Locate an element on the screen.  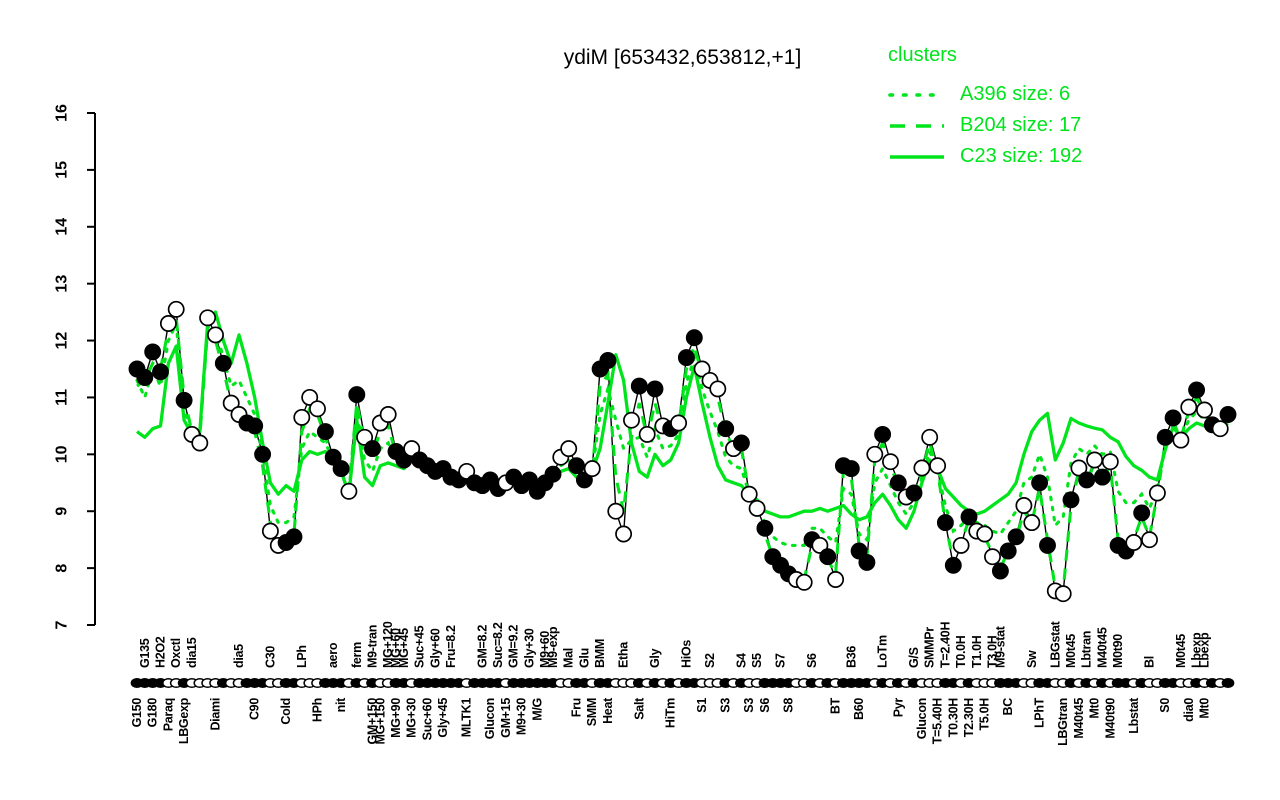
x-tick-label: M40t45 is located at coordinates (1102, 648).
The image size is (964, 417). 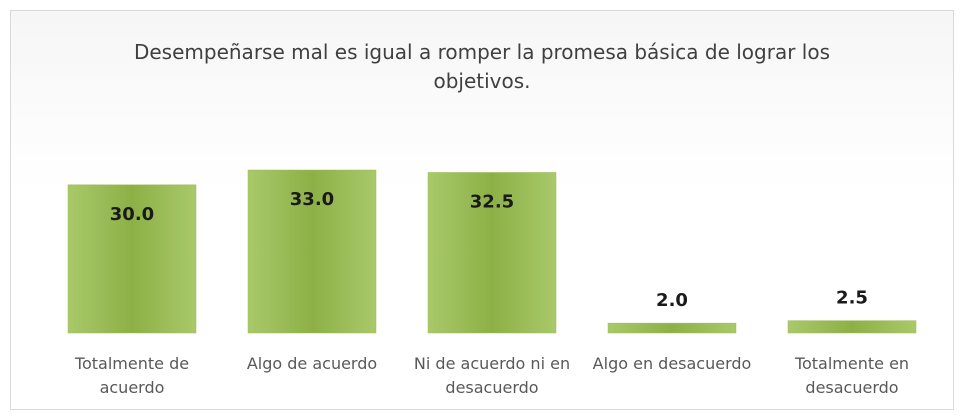 I want to click on x-tick-label: Totalmente de acuerdo, so click(x=132, y=376).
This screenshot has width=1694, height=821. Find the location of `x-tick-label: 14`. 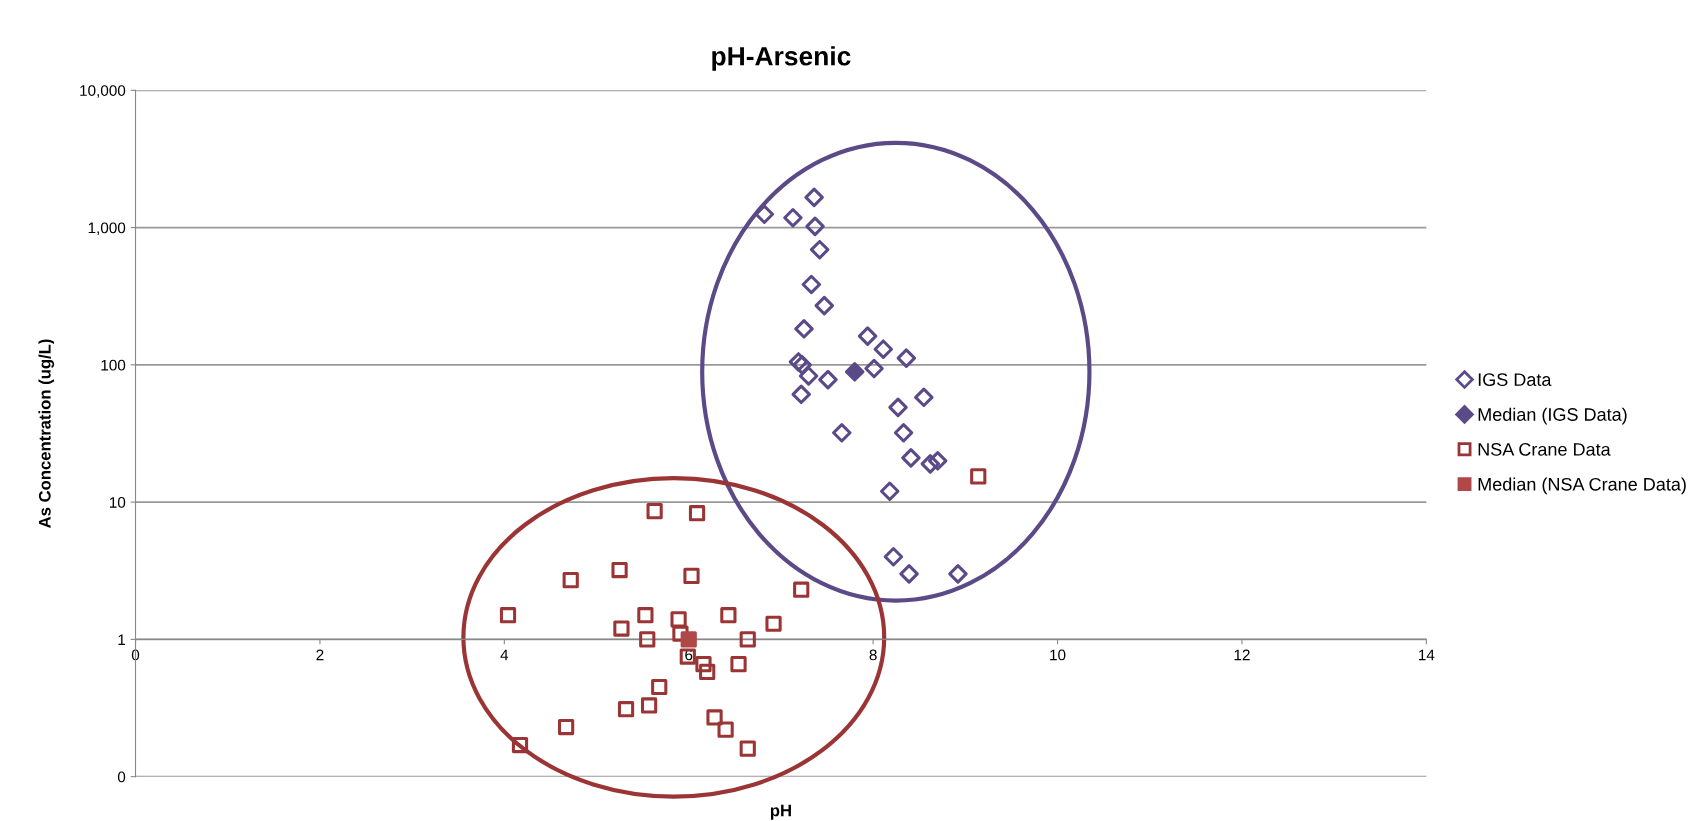

x-tick-label: 14 is located at coordinates (1427, 655).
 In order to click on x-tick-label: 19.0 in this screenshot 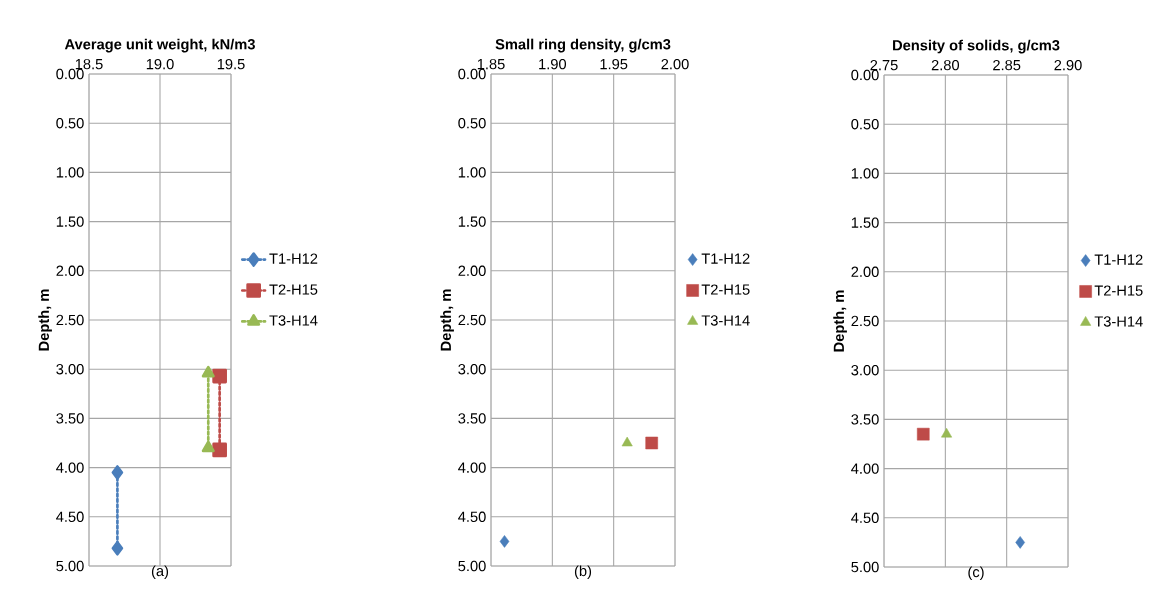, I will do `click(160, 64)`.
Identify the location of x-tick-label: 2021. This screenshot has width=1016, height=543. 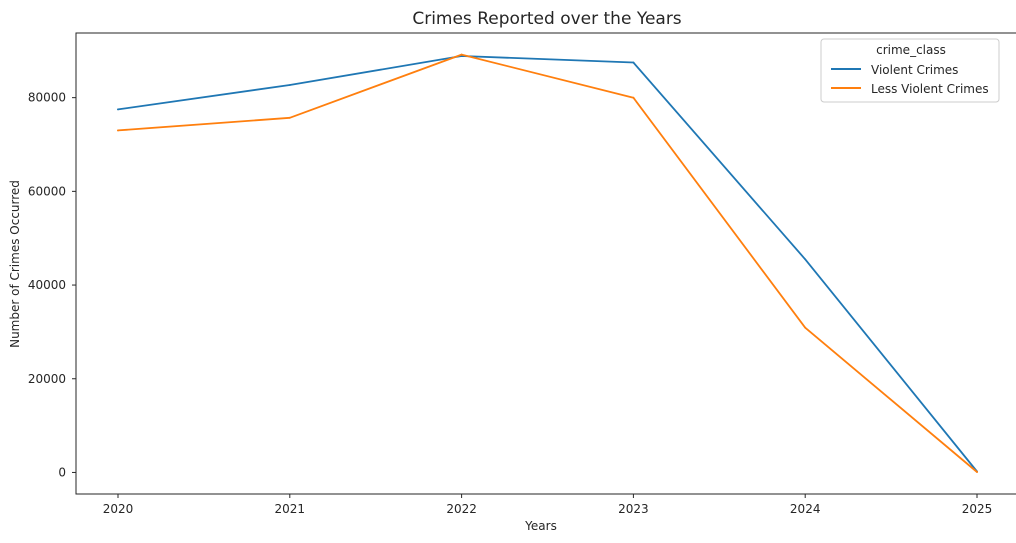
(290, 509).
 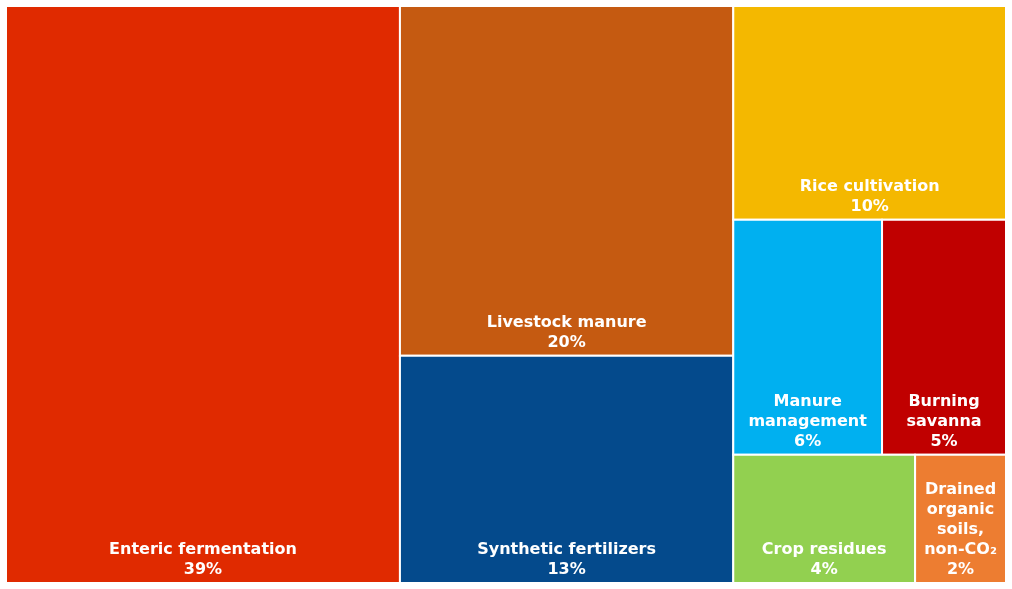 I want to click on data-label: 6%, so click(x=808, y=440).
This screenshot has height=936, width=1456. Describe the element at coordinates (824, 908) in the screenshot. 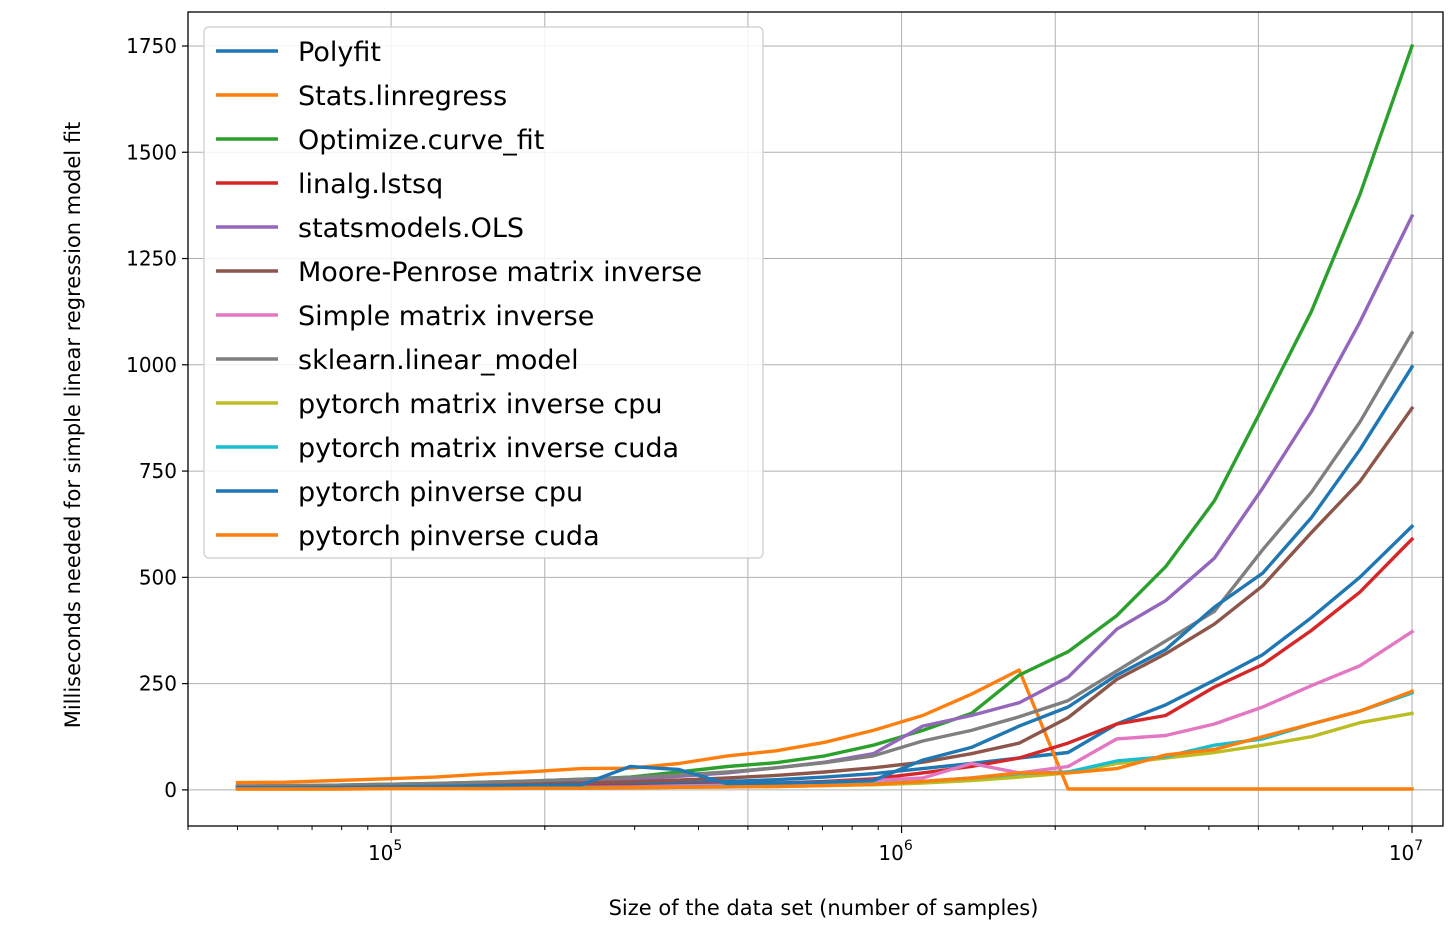

I see `x-axis-title: Size of the data set (number of samples)` at that location.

**WHAT THE TASK REQUIRES**
Copy out, word for word, the material from the line containing "This screenshot has height=936, width=1456." through the end of the material, including both ends. Leave out the pictures.

**RESPONSE BOX**
This screenshot has height=936, width=1456. Describe the element at coordinates (824, 908) in the screenshot. 

I see `x-axis-title: Size of the data set (number of samples)` at that location.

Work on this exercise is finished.